Never had to patch an old release? It's not all IllusionOfControl. Plus a good SCM tool will let you integrate by merging rather than locking - very needful in larger developments.
If it's not being used, delete it. Otherwise, you'll have to maintain it.

Yes, I've often found, in projects with dead code lying around, that we frequently find ourselves spending time maintaining and attempting to test code that is not used at all. It happens when you change function "X", and then go fix everything that calls X. You get confused with some of the code calling X, because you can't see how it could have worked before your change. Discovery: It didn't work! And no one noticed, because the code wasn't been used anyway. So DELETE IT! If you need it later, get it from the source control system. -- JeffGrigg
I once deleted (more precisely, donated) several hundred books, because I "wasn't using them." I have never regretted anything more. At least for BookAddicts, books can serve a purpose when they aren't being read. They can be a roadmap of your intellectual development. They can have sentimental value, such as books that you had when you were a kid, or books that greatly influenced you. You can find yourself browsing them and reviving old mental threads now that you have new material to go with them. Books tell houseguests what you like, what kind of person you are. You can lend or give them to friends. And they are a wonderful, understated form of decoration. "A room without books is like a body without a soul."

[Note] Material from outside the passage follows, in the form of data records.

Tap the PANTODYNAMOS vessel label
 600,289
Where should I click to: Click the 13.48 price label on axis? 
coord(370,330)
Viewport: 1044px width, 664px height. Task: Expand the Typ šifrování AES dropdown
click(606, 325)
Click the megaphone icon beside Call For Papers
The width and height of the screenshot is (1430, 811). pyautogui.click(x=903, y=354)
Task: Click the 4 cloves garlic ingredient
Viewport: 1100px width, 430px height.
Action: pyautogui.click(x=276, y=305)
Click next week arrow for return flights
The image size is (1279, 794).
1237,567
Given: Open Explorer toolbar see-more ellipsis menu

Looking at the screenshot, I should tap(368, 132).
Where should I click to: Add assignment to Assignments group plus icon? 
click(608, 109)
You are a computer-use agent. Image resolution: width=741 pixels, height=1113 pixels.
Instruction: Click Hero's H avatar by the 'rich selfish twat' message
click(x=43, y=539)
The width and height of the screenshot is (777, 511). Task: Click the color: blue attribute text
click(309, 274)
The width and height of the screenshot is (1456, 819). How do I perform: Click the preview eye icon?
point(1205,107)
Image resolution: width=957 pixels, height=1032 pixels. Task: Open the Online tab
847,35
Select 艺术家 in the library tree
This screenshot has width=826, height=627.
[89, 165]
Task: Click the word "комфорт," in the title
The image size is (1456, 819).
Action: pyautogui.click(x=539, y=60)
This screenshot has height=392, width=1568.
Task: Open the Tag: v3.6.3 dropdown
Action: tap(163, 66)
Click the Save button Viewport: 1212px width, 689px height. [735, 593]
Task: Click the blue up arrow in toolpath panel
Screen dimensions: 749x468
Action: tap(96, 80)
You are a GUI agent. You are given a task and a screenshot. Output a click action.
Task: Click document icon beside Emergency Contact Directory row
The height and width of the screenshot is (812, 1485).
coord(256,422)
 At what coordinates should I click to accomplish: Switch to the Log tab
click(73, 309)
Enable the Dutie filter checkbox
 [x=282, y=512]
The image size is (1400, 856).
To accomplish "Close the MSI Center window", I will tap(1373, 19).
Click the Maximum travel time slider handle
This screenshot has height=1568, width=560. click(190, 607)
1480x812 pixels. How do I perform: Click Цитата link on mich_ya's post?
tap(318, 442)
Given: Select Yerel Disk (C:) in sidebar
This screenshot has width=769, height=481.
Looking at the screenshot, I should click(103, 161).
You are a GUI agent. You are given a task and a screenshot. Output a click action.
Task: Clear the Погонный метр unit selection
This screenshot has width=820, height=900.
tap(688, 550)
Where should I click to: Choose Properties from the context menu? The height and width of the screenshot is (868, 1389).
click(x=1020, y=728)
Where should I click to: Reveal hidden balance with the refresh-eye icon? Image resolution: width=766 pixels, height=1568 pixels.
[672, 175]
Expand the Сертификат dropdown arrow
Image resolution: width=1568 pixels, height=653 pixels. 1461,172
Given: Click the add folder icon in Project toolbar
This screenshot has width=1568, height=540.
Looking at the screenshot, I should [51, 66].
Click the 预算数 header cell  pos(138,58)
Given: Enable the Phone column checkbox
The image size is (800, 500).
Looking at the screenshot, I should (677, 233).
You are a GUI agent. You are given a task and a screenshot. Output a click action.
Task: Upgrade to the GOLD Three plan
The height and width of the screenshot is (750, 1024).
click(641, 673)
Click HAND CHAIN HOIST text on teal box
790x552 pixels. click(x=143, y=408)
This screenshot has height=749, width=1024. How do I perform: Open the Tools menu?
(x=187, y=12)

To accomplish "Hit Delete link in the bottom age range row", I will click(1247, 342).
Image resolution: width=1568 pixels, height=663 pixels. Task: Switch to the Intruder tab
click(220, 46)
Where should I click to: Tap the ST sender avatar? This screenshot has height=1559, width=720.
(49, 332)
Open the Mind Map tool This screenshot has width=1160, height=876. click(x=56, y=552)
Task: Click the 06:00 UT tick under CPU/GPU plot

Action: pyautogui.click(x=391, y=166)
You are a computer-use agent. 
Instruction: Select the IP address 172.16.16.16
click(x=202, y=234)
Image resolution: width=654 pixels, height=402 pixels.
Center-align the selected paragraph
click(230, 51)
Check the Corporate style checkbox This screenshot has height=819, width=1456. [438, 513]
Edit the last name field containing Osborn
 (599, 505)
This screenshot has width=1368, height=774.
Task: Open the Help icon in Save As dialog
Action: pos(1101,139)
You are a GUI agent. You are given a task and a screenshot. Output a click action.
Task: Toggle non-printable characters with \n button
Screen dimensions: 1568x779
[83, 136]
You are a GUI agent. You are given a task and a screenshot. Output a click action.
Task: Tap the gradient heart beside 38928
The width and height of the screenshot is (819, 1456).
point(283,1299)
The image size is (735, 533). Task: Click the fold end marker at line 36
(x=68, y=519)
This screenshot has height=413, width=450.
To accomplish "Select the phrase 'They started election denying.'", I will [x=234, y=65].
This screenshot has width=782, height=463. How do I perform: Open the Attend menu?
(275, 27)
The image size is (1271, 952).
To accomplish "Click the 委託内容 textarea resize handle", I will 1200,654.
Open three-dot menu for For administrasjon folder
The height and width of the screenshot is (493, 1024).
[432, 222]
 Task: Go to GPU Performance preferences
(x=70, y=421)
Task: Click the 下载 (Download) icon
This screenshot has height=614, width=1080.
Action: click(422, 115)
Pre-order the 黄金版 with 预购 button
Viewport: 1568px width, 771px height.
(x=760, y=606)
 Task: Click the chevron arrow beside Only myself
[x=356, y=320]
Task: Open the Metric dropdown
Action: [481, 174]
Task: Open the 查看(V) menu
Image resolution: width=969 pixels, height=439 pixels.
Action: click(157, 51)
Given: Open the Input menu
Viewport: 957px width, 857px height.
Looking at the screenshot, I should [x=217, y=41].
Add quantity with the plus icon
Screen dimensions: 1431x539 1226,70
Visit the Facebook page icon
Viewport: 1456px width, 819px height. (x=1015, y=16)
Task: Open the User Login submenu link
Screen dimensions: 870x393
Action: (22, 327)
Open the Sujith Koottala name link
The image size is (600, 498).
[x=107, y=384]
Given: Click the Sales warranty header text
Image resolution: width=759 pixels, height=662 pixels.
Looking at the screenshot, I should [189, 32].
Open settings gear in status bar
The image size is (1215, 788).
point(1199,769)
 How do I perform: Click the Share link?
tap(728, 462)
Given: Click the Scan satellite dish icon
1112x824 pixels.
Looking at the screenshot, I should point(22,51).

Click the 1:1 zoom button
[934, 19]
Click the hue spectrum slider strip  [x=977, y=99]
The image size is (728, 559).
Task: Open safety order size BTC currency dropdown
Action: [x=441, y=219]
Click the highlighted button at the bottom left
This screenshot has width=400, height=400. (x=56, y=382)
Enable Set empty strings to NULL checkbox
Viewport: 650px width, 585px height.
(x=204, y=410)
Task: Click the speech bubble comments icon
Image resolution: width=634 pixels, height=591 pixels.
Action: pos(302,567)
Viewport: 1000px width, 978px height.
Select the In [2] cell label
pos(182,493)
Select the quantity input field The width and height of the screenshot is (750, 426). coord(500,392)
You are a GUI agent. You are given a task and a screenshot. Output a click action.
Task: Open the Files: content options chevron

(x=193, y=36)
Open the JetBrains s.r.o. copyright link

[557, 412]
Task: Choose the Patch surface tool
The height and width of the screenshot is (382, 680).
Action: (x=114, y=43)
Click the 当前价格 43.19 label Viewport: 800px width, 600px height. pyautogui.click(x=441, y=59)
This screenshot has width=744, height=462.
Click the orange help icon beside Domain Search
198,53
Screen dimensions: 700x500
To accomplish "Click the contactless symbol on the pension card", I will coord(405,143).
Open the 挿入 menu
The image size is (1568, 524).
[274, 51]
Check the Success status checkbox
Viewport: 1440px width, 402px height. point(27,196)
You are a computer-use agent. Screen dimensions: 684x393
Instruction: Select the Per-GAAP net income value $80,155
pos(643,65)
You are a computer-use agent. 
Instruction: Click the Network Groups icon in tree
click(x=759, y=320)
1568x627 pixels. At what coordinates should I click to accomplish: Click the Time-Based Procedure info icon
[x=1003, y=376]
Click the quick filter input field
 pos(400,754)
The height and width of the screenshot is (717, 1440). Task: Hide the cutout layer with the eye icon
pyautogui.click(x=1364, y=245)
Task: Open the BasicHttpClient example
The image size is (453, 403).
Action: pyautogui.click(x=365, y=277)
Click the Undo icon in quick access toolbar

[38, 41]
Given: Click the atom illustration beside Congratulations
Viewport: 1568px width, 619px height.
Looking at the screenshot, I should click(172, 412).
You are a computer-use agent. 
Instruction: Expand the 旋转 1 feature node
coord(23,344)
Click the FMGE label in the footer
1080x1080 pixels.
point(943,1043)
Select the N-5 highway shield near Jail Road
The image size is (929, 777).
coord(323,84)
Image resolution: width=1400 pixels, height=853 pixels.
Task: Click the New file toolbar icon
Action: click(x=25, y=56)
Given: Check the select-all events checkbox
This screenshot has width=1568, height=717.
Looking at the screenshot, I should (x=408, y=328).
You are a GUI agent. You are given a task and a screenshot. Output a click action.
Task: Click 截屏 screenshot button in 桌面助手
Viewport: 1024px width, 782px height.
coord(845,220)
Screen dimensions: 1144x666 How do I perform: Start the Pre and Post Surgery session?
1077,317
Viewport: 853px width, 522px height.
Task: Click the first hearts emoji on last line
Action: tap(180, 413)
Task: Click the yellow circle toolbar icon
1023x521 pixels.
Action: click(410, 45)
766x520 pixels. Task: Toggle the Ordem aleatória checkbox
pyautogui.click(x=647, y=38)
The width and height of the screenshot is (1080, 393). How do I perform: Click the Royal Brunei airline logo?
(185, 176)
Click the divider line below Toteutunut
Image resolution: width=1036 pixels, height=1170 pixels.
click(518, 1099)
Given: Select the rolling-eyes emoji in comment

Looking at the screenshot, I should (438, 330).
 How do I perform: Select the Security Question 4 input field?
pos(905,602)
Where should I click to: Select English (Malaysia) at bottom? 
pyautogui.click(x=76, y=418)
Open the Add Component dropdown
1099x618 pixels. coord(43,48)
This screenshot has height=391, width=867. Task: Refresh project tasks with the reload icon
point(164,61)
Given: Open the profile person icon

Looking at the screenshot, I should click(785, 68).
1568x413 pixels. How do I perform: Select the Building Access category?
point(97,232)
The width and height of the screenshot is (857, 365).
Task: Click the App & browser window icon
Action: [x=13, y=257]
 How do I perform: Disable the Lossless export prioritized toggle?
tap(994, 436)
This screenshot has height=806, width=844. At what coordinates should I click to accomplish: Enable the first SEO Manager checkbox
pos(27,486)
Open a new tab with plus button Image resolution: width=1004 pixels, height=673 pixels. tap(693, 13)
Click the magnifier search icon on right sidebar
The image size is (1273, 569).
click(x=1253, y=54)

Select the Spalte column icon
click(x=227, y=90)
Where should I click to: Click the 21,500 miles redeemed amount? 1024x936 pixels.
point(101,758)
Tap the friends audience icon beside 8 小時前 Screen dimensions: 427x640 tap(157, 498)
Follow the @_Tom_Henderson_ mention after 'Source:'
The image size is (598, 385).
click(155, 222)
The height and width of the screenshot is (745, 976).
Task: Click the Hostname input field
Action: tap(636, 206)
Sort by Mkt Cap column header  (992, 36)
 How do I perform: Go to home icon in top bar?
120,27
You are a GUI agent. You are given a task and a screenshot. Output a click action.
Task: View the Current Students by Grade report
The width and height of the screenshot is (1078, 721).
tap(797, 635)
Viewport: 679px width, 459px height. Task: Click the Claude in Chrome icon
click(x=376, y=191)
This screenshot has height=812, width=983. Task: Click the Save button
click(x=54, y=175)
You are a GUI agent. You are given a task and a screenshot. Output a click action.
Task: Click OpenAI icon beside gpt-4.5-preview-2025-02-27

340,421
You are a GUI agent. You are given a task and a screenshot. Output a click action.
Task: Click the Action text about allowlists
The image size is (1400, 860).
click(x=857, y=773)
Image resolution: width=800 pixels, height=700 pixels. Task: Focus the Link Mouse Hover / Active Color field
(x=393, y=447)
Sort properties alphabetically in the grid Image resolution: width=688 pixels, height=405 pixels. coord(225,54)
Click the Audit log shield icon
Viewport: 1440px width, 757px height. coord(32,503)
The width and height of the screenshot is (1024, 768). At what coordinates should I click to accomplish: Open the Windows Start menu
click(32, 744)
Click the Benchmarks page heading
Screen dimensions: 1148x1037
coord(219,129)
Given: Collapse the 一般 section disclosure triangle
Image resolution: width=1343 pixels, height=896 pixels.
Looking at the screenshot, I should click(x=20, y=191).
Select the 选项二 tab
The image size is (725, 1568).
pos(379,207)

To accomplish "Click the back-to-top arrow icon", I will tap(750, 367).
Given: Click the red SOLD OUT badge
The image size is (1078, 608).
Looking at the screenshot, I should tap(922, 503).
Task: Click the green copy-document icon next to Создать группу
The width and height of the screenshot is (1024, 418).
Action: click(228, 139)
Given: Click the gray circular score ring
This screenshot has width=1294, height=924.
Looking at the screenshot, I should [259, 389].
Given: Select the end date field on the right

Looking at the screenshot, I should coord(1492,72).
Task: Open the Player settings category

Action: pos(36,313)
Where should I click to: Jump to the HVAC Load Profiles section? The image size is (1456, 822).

So here's a principle: if it's difficult to replace, don't toss it just yet, TentativeTossIt.

There's also another principle here, something about MuseumsArchivesLibraries?, something that balances (grossly overgeneralized) YouArentGonnaNeedIt. Some things are valuable to keep permanently even though they're obsolete. The trick is to hold on to the baby pictures and first working prototypes without becoming a packrat.

--BenKovitz
Luckily code is never difficult to replace (or to reaquire) if you're using any sort of versioning system, as stated above. Regarding code, you can always TossIt without any mercy. If you ever need it again, of if you want to have a glimpse on how your software evolved thru time, you just browse your VCS repository.

Just as reading the titles or the contents of your old books, browsing your old VCS repository can be good sometimes. You see today how you thought yesterday. You're able to reminde what kind of mistake you did on the old days, and remember why you don't do the same mistakes anymore. You're able to see the evolotion of your software and your mind. A well-set ViewCVS page is really nice to browse from time to time. Better yet if you like to include CommitLogJokes?.

--MarcusBrito

That's really great if you have version control and are very methodical about always recording every little test, utility, and code fragment you have ever committed to mass storage. Some of us work in a sloppier environment, so TentativeTossIt works better. Even more so when you need to record TheRoadNotTraveled.
I toss code with out any worries if I have a version control system like CVS and a good GUI client. I use EclipseIde which has an excellent GUI interface to CVS. I am little careful, if I do not have version control system. I do not remember a single instance where I had to go back to the code I tossed. -- GunjanDoshi
I find myself discovering lots and lots of RainyDayCode in projects. It's not just dead code, which is code that is not used anymore. It's obvious that it was written in the hopes that one day it might come in handy. This sort of thing gets tossed immediately.